Hailing from different areas of the United States, Karen Jobe Templeton, Pam Sharp and Arlene Connolly collaborated to unite the three women through their journey in art.
Best known for her Crandall Canyon Mine Memorial Sculpture in Huntington, titled “Heroes Among Us,” Templeton’s is well known in the world of sculpture. Her new “green” studio was built in Helper recently. She works in glass, steel, bronze and resin. Her sculptures are exhibited in galleries throughout the West. She studied portrait sculpture in France and hails from Arizona. She earned a master’s degree in nursing before becoming a full-time sculpture.
Templeton calls her work at the museum, “Slowing Down to See.” “I have always been fascinated by faces – by the fact that we all have the same number of features, yet no two of us are alike. I find that when I slow down enough to sculpt a likeness, there are always surprises in what else can be discovered.
“Faces reveal and hide who we are and what is happening in our lives. My journey is one of fascination and joy of discovery,” Templeton writes.

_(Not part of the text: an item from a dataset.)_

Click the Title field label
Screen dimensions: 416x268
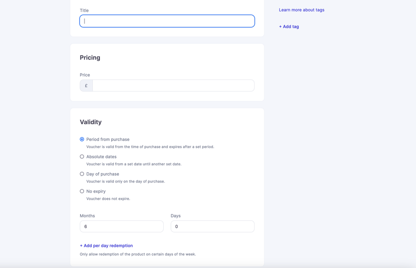click(84, 10)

A native of the state of Washington, Sharp’s horses blend the new West style with Pacific Rim culture that transitions traditional Western horses in a contemporary style. “This fresh style captures both the movements and personality of the horses through bold, bright and vibrant water colors,” she writes.

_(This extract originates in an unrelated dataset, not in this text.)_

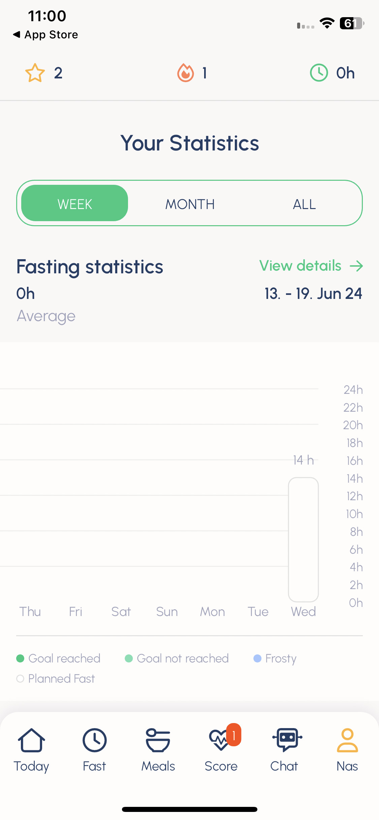
Task: Open the Fast clock tab
Action: pyautogui.click(x=94, y=750)
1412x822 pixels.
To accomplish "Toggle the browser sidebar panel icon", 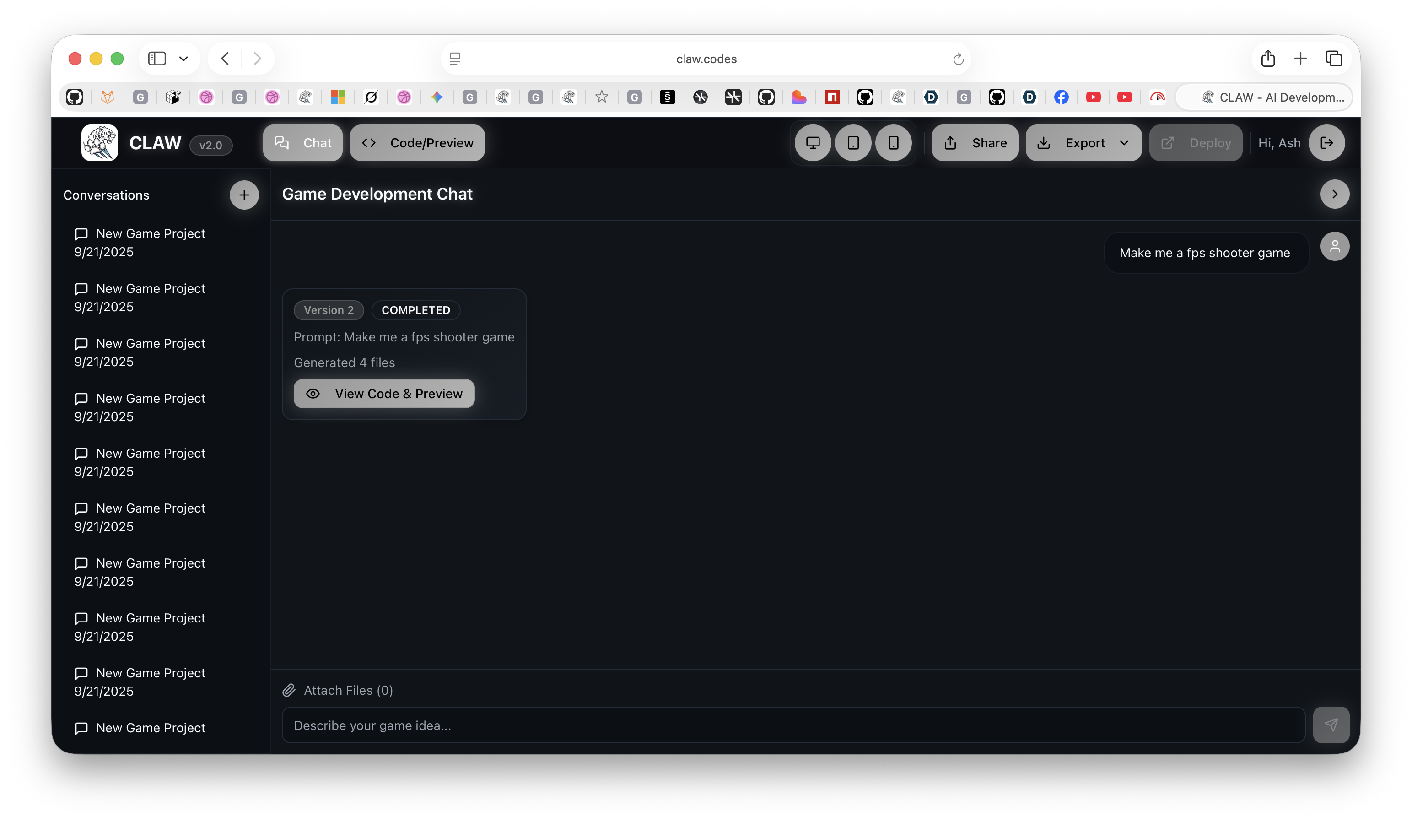I will click(x=157, y=59).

So much is Sharp’s desire to create; painting is her full-time occupation. Drawing literally from her experience earning a bachelor’s of science degree in zoology, her main goal is to keep the animal anatomy somewhat realistic while creating an attitude with color and lines within the shape. Her journey with form and color has lead to this show, capturing her love of the horse and the colors of her passion that leads into her art themed: “A Journey by Horseback.”
Connolly’s eclectic interests revolve around water color and oil paintings of astronomical wonders, botanicals and landscapes. She uses her scholarly explorations and compulsive surges to culminate in large bodies of work.
She writes, “I visualize the concept of each series going places where many people experience peace of mind, body and soul. I seek to share those discoveries with others through these different creative cycles that have taken me a lifetime to create.” She titled her work, “The Light at the End of the Tunnel, An Artist’s Journey.”
She is a language arts teacher who resides in Price.
The museum is open Monday through Saturday from 9 a.m. to 5 p.m. The gallery opening to meet the artists is free and open to the public on Oct. 8. Refreshments will be served.